サラの視線の先で、ロバートがそっとローズの手をとり、椅子に座らせていた。
「どうしてわかったの」
「今からアレキサンダー様、グレース様に説明いたします。ローズ、サラとミリアを庇う気持ちもわかりますが、椅子から飛び降りるのは感心できません。今日はエリックに頼むようにと、朝、言いませんでしたか」
「はい。でも、慌てたら、忘れてしまったの」
「二人が、お勤めをきちんと果たしていることは、グレース様だけでなく、アレキサンダー様もよくご存じです。あなたが心配しなくても大丈夫ですよ」
ロバートが手の甲でローズの頬を撫でていた。その指先がローズの顎をとらえ、そっと上を向かせた。
「きちんと座っていてください」
ロバートがそっとローズの頬に口づけたのが見えた。
アレキサンダーも、目のやり場に困る光景だった。言葉だけは、妹を諭す兄のようだが、仕草は恋人へのそれに近い。隣に座るグレースが目を丸くしている。
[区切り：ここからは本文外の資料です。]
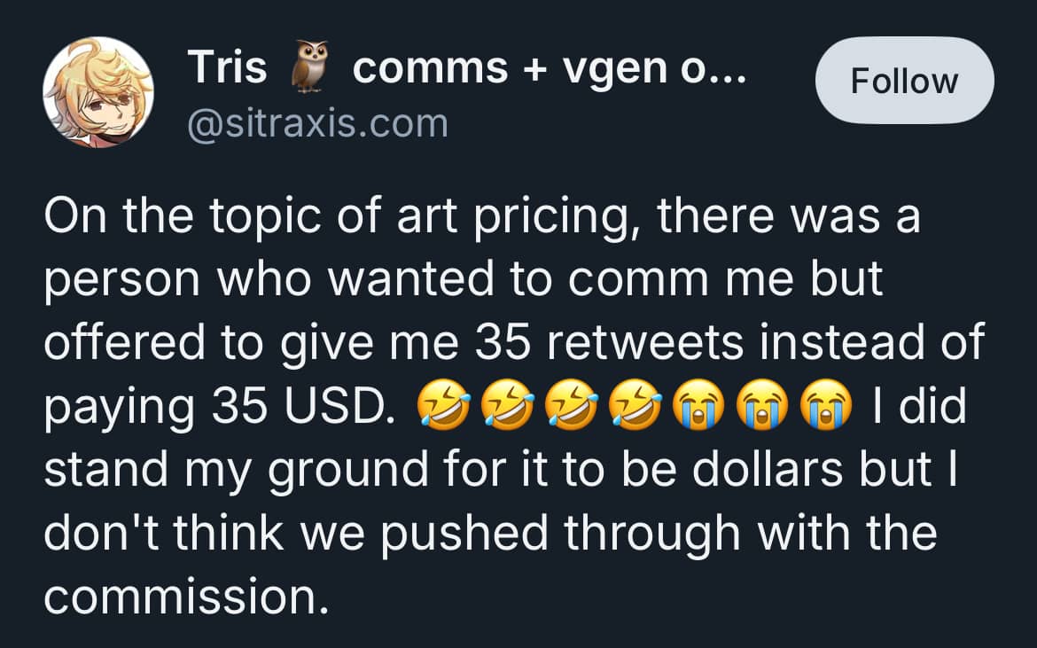Click the first rolling-laughing emoji
The image size is (1037, 648).
click(x=442, y=407)
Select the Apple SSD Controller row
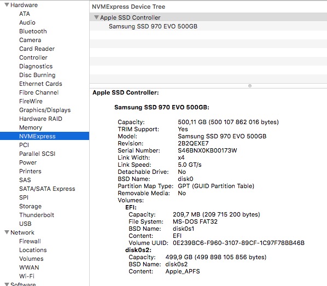The height and width of the screenshot is (286, 327). (208, 17)
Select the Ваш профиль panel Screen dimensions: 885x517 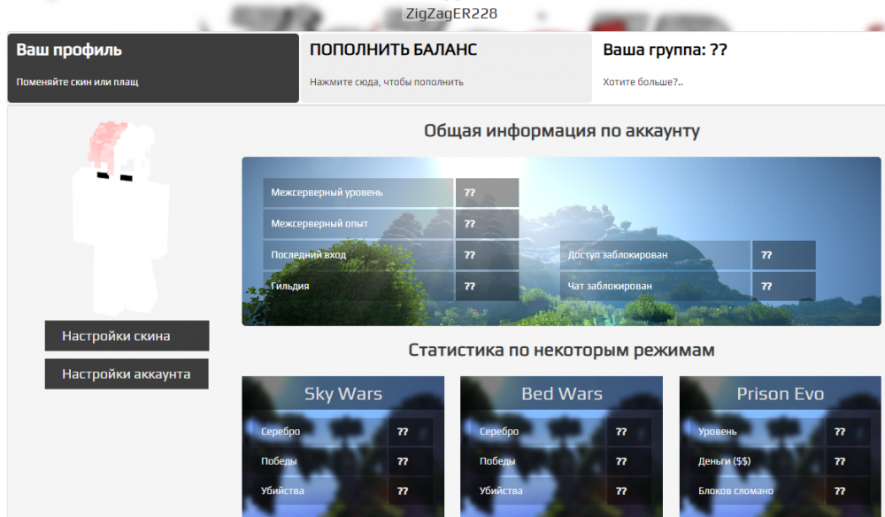click(x=153, y=67)
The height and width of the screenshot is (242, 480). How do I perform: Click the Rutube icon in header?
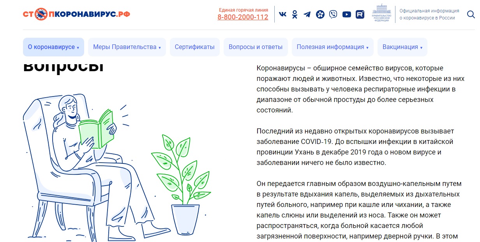(360, 14)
サラは、微笑ましい二人を見守る母親のような雰囲気を醸し出している。頬かよといったエドガーが、鈍い音のあと痛いと続けたが、無視することにした。
ローズの隣に立つ、エリックだけは表情を変えない。近習の中で、一番ロバートに似ている、ロバートに心酔している等といわれるだけあって、表情を隠すことに長けている。本来周囲を警戒すべき目線が、空を彷徨っているのは気のせいではないだろう。
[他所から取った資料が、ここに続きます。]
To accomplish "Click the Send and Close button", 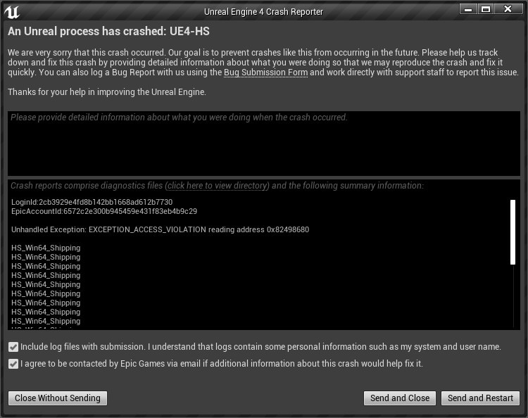I will pyautogui.click(x=400, y=398).
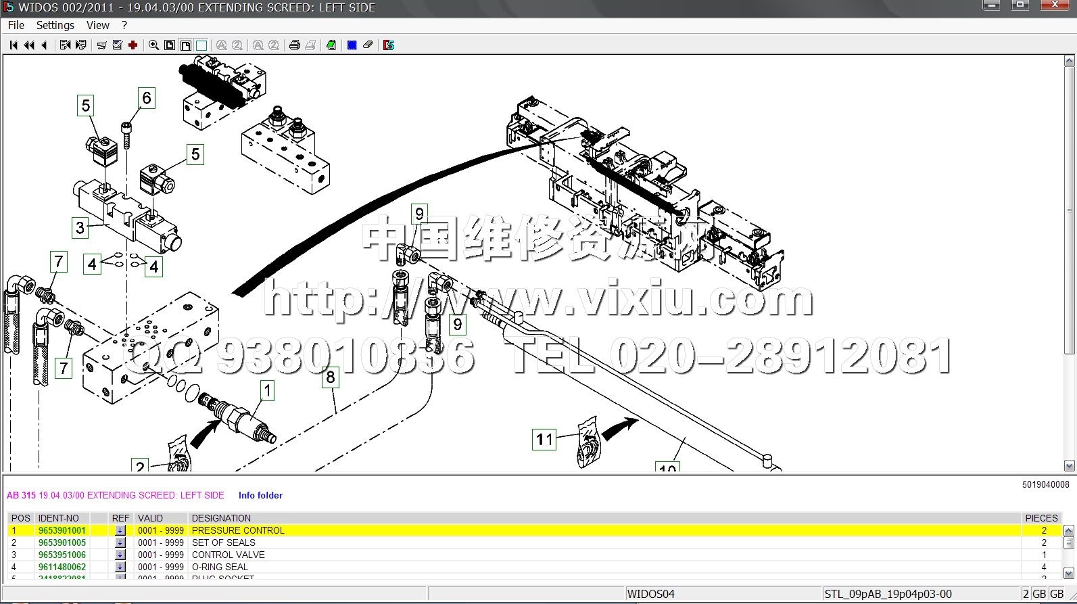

捕らえられている三人のうち、騒がしい二人、おそらくエミリアとケイトが、憎々しげにローズをにらみ、スーザンが目に涙を溜めていた。そういうことかと、アレキサンダーも合点した。ロバートは人気があるらしい。ロバート本人は三人を歯牙にもかけていないだろうが。
「ロバート、種明かしはまだか」
ロバートが、ローズの額にそっと口づけたのが見えた。